Patents: Use Them or Lose Them
Russell L. Parr, President of Intellectual Property Research Associates, Inc. (IPRA), is at the top tier of the IP valuation field. In addition to English, his eight books are published in Japanese, Korean, Italian, Chinese, Romanian and Russian. They are a pleasure to read for their insight and clarity. Russell has served and as an expert witness on more than 50 occasions, opining on everything from patents to content. IP INSIDER is honored to have Russell contribute its first Outside Perspective piece, “Patents: Use Them or Lose Them.”
Patent infringement damages just got much more interesting. It turns out that if you don’t optimize the implementation of your intellectual property you might just lose it. A recent decision in Arizona District Court regarding Bard Peripheral Vascular, Inc. v. W. L. Gore Inc. (No. CV-03-0597-PHX-MHM) denied Bard a permanent injunction because Gore made a better product using Bard’s patented technology than Bard.
Bard argued that Gore sells two types of infringing products. The first group are products for which Bard sells an alternative, nearly identical counterpart. These products are referred to as “Counterpart Products.” The Counterpart Products include PROPATEN grafts, INTERING grafts, cardiovascular patches, and other variations of those grafts and patches. The second group of products is made up of items for which Bard does not currently offer an alternative in the marketplace. These are referred to as “Non-Counterpart Products.” The Non-Counterpart Products include Gore’s VIABAHN stent-grafts, EXCLUDER stent-grafts, TAG stent-grafts, VIATORR stent-grafts, ACUSEAL patches, as well as other products.
Bard asked the Court to permanently enjoin Gore from making and selling the Counterpart Products, the Non-Counterpart Products, and from any further development of infringing products, including products for which it lacks or is presently seeking FDA approval. The Court heard testimony from surgeons telling about the superiority of Gore’s implementation of Bard’s patented technology. As a result, the Court decided not to enjoin Gore.

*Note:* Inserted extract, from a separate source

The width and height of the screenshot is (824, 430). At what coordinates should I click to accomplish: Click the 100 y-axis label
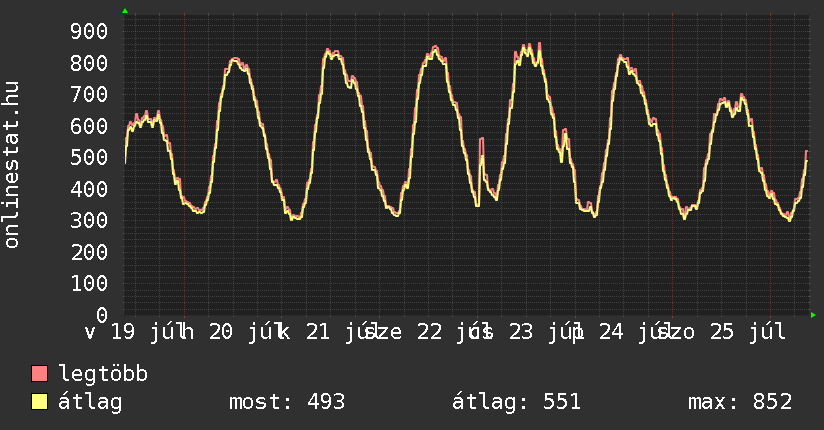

Bard was awarded lost profits for the Counterpart Products made and sold by Gore and also received a royalty on sales of the Non-Counterpart Products. What now remains to be decided is how Gore will compensate Bard for future use of Bard’s no longer exclusive patent rights. The parties will likely reach some agreement on the future royalties Gore will pay Bard for Non-Counterpart Products. The difficult question will be how to compensation Bard for Gore’s future sales of Counterpart Products, where Bard will directly compete. Bard will lose future sales and future incremental profits. A typical royalty rate will not be sufficient to compensate Bard for future lost incremental profits. Currently, a Plaintiff may win a patent infringement case but lose exclusive use of its own patented technology.
Very interesting piece. Would be interested to hear your thoughts on how to think about the abnormal royalty rate in this unusual situation.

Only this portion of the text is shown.